● **List of tasks**:
(1) Print the portion of the donut and craft blog excerpt from "I picked a Reese's" to "here in the US.".
(2) Write what comes next in the donut and craft blog excerpt, beginning after its final sentence.

Start of Given text

Tuesday, March 27, 2018

Hurtz Donuts {Linky}

We stopped by a donut shop tin Lincoln, Nebraska. They have all kinds of crazy decorated donuts.

I picked a Reese's Peanut Butter Donut.

Travis picked a Snickers Donut.

Isaak picked a Thin Mint Donut.

Mica picked a German Chocolate Donut.

Which donut would you pick? Do you spell out donut, or doughnut? I think it's odd we spell it both ways here in the US.

Monday, March 26, 2018

An Art History Craft

What is Great About This Craft:
  • It's inexpensive 
  • This is a fun craft for older elementary and middle school boys or girls
  • You can research Egyptian history
What You Will Need For This Craft:
  1. A medium to larger disposable water or juice bottle
  2. Glue or Modge-Podge - Learn how to make your own Glue: 1 cup flour, 1 1/2 cup water, 1/3 cup sugar, and 1 teaspoon vinegar  
  3. Newspaper 
  4. 5 to 7 Colors of Acrylic Paints: White or Gesso, Bronze or Gold, and a few other colors
  5. A container for glue and water
  6. A medium and small paint brush
  7. A small piece of cardboard
  8. A pencil
  9. Gauze or toilet paper
Here's How We Started This Craft:

Step 1: Have a disposable water bottle handy. Have an adult cut off the top.

Step 2: Cut strips of newspaper. Mix the strips in water downed glue.

Step 3: Wet the strips in the watered down glue. Then take a strip and run it through your fingers over the glue mixture. That way the glue is all over the strip + the excess was off of it.

I handed each strip off to Isaak to start to applying it to the water bottle.

Leave the glue handy. You may need more. It's a good idea to have the strips overlapping.

This is what the inside of the bottle looked like:

Step 4: Let it dry!

I usually let the project be overnight, or work on in the morning and come back to work on it some more in the evening. 

Paint it with white paint, or Gesso.

End of Given text
Start of Provided records

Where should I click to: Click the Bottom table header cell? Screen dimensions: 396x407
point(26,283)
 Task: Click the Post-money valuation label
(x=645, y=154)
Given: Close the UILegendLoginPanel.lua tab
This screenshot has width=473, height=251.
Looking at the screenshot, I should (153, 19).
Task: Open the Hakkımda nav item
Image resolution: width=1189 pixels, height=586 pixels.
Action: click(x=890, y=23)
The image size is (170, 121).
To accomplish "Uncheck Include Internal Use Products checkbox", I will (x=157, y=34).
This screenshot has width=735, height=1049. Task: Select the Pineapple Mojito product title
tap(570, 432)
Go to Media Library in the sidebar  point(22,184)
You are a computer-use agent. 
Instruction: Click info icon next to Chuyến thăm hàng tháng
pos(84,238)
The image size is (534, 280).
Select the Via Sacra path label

End of Provided records

● **Answers for the tasks**:
(1)
I picked a Reese's Peanut Butter Donut.

Travis picked a Snickers Donut.

Isaak picked a Thin Mint Donut.

Mica picked a German Chocolate Donut.

Which donut would you pick? Do you spell out donut, or doughnut? I think it's odd we spell it both ways here in the US.

(2)
Step 5: Start an Art History lesson.

I showed Isaak images of Egyptian art. I had him draw a character on paper, then look at it to draw on his paper mache water bottle.

Step 6: Choose your colors to start to paint.

Isaak tried to color his drawing with gel pens. That wasn't successful. It's good to try different methods of working. We moved onto paint. We used the quickest drying paint: Acrylics. Tempera would would as well. We love the bronze, and gold that can be added - only those come in acrylic. 

Here's the colors Isaak chose:

Isaak got a little hesitant when it came to painting details. I helped him at times. Parent help really could very with each kid. I often paint with Isaak watching, then let him paint. He was much more confident towards the middle of the painting process. 

Use a brush that's the same size as the area you are painting. Try to not get paint in the metal part of the brush. That isn't always easy for kids.

Step 7: Parent - cut the bottle in 1/2 length wise. 

Step 8: Make the Mummy.

We used cardboard, a pencil taped to the back to keep it still. Then we wrapped it in gauze and toilet paper. 

 Step 9: Open your bottle and add the Mummy.

What's your favorite time in history?